The wage differentials told the story. A worker in Kenya received two dollars for an hour's labor. The contractor that employed them received $12.50 for that same hour. The company that contracted with the contractor was valued at tens of billions of dollars. The value flowed upward, extracted at each layer, until the workers who created it received almost nothing.
Low wages in the Global South effectively subsidized AI development for wealthy corporations. The $14 billion valuation of Scale AI rested partly on labor purchased for two dollars per hour. The breakthrough products (ChatGPT, Claude, the language models that captivated the world) depended on this hidden subsidy. Without cheap labor to label data, rank outputs, and filter content, the systems could not have been built.
The rhetoric of automation obscured this dependence. AI was marketed as replacing human labor, as achieving capabilities that transcended human limitations. The reality was different: AI required more human labor than ever, just relocated to places where it was cheap and invisible. "The rhetoric of automation hiding ongoing exploitation," the phrase captured the contradiction precisely.
The regulatory frameworks had not caught up.
Kenya had labor laws, but they were designed for traditional employment and did not address the specific conditions of digital labor. Workers who logged on to platforms, completed tasks, and were paid by the piece fell through the gaps. They were neither employees with protections nor independent contractors with negotiating power. They were something new, a global workforce, accessible through the internet, dispensable at will.
The same dynamics played out in the Philippines, in Venezuela, in India and Pakistan and Colombia. The platforms operated across borders; the regulations did not. The workers could be hired and fired without notice, paid and unpaid at the company's discretion, exposed to traumatic content without adequate mental health support, and the legal systems that might have protected them had no clear jurisdiction.
What would accountability look like? Worker advocates suggested possibilities: supporting the formation of digital labor unions and cooperatives rather than busting them, establishing minimum standards for pay and working conditions, requiring transparency about the human labor that made AI systems possible, extending workplace safety protections to cover psychological as well as physical harm.

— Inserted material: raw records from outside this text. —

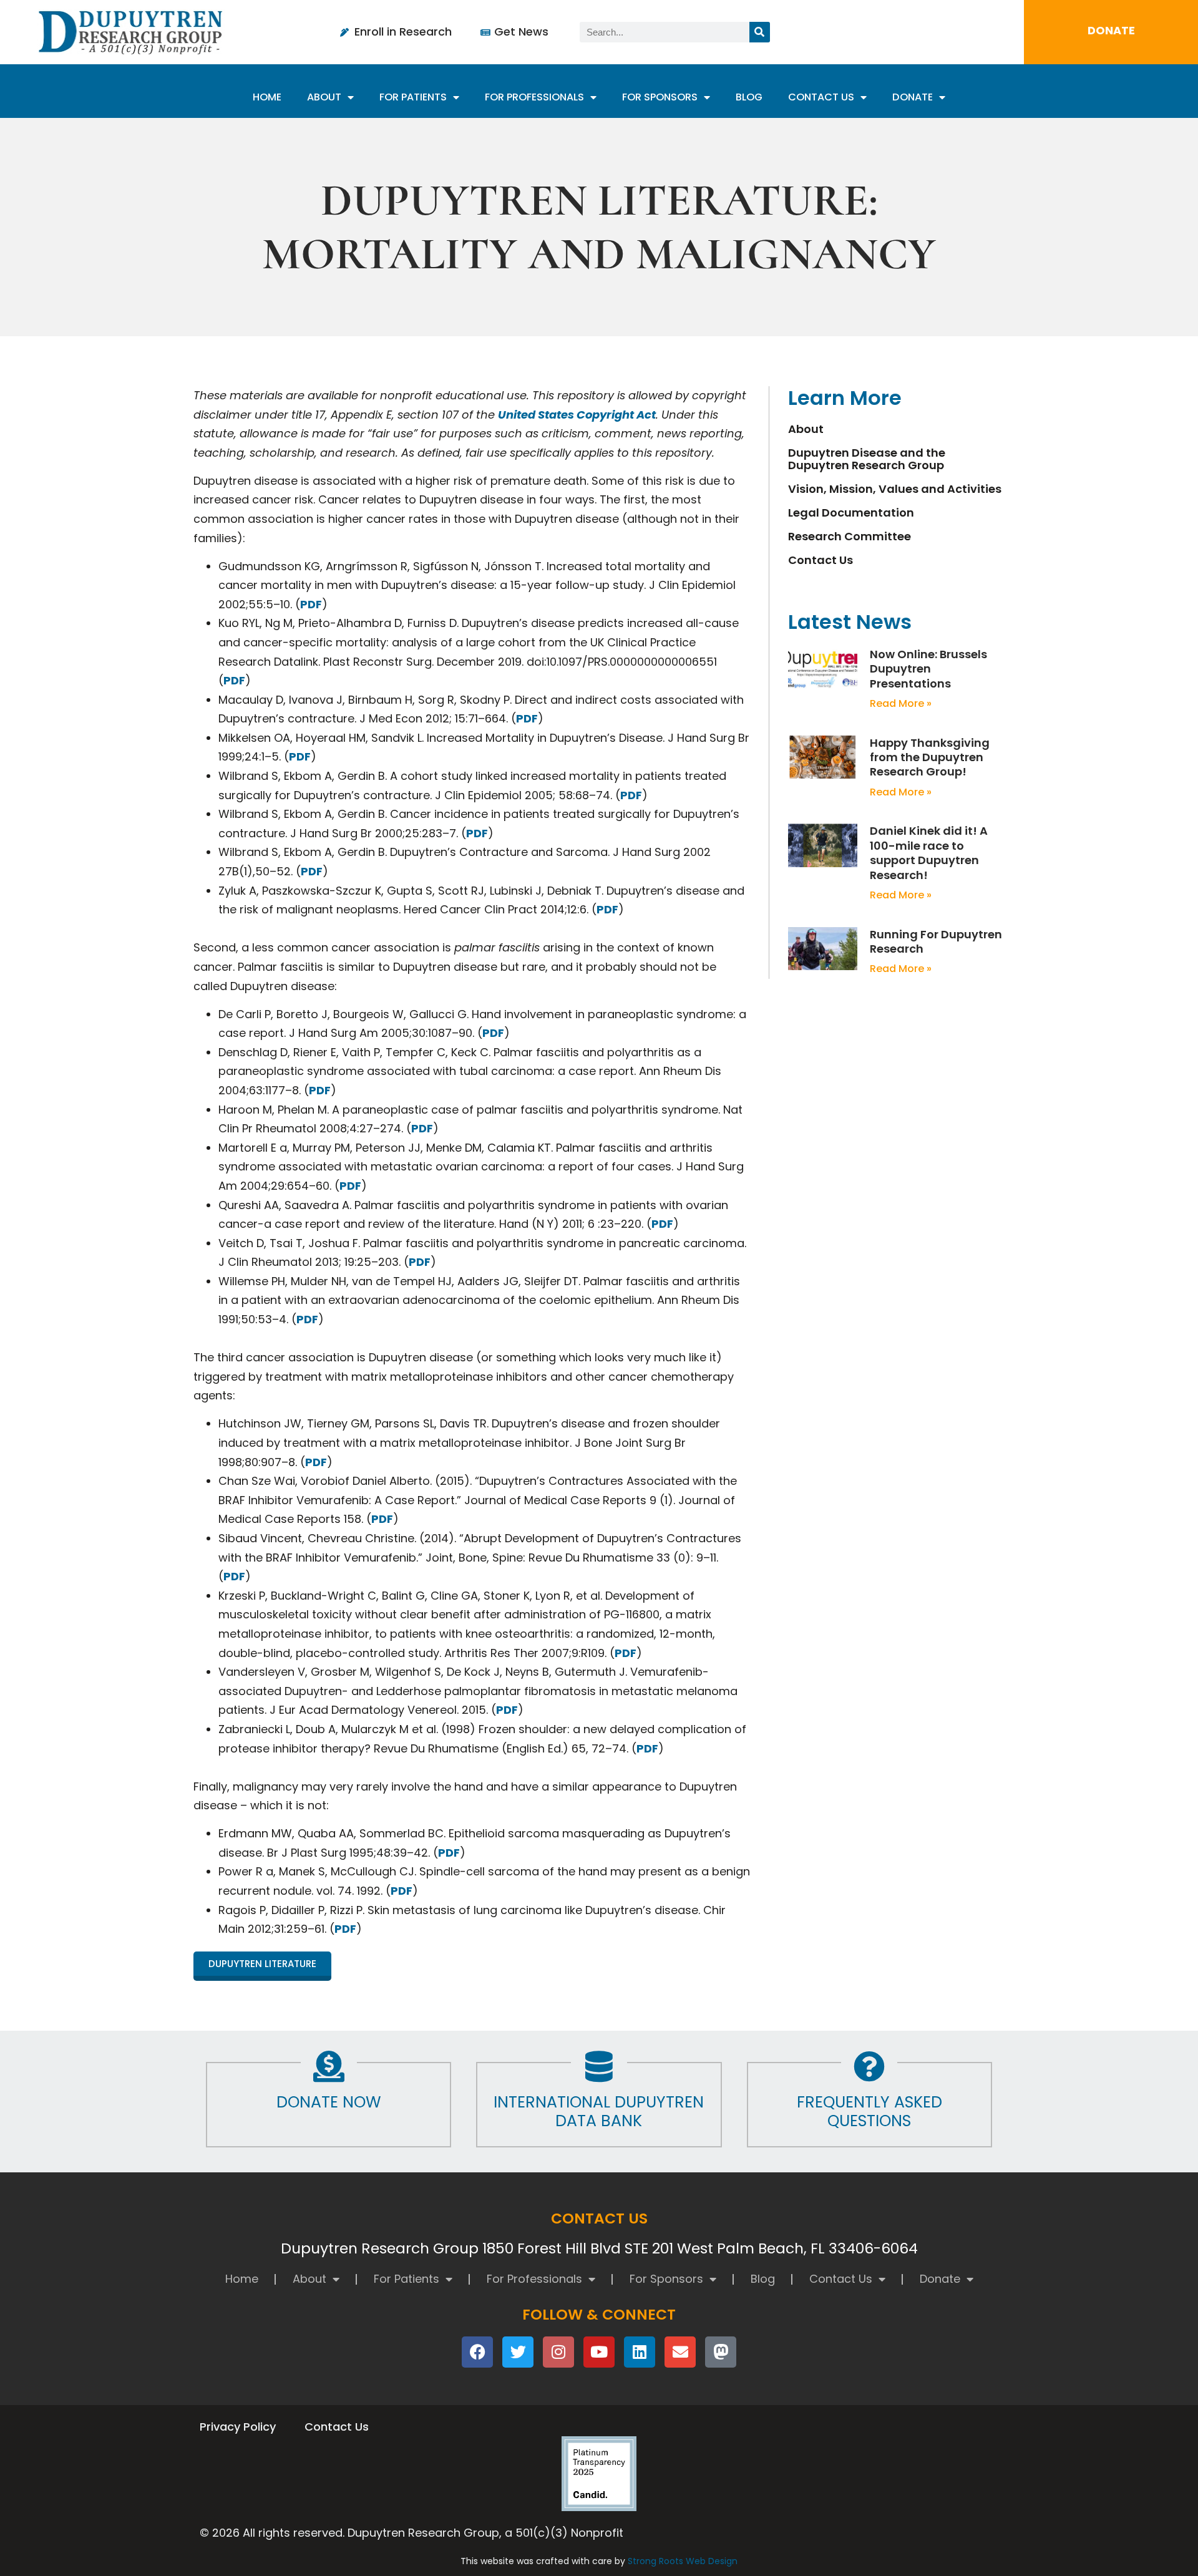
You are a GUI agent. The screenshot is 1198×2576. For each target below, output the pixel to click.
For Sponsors (660, 97)
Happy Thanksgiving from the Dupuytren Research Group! (930, 757)
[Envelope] (680, 2352)
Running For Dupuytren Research (936, 941)
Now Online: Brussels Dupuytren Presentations (928, 668)
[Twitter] (517, 2352)
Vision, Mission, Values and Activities (894, 489)
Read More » (901, 703)
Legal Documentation (851, 513)
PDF (311, 604)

None of these reforms had been implemented at scale. The AI industry continued to operate on cheap labor while celebrating its transcendence of human limitations.
The workers behind the curtain are not footnotes to the AI story. They are central to it.
The language models that generate text, the image generators that create pictures, the chatbots that answer questions—all of these depend on the labor of people who have been systematically undervalued and often harmed. The technology is not autonomous. It is produced by human effort, and the conditions of that effort matter.
Wambalo and Berhane Gebrekidan and the 184 workers who filed suit, the 100 who wrote to President Biden, the thousands who continue to labor in Nairobi and Manila and Lahore—they are not victims only. They are workers asserting their dignity, organizers building collective power, litigants holding corporations accountable. Their fight is not separate from the story of AI. It is essential to it.
The human infrastructure of artificial intelligence was built on exploitation. Whether it will remain so is not yet determined. The workers are organizing. The lawsuits are proceeding. The letters are written and sent. The question is whether the industry that talks so much about the future will reckon with the human cost of building it.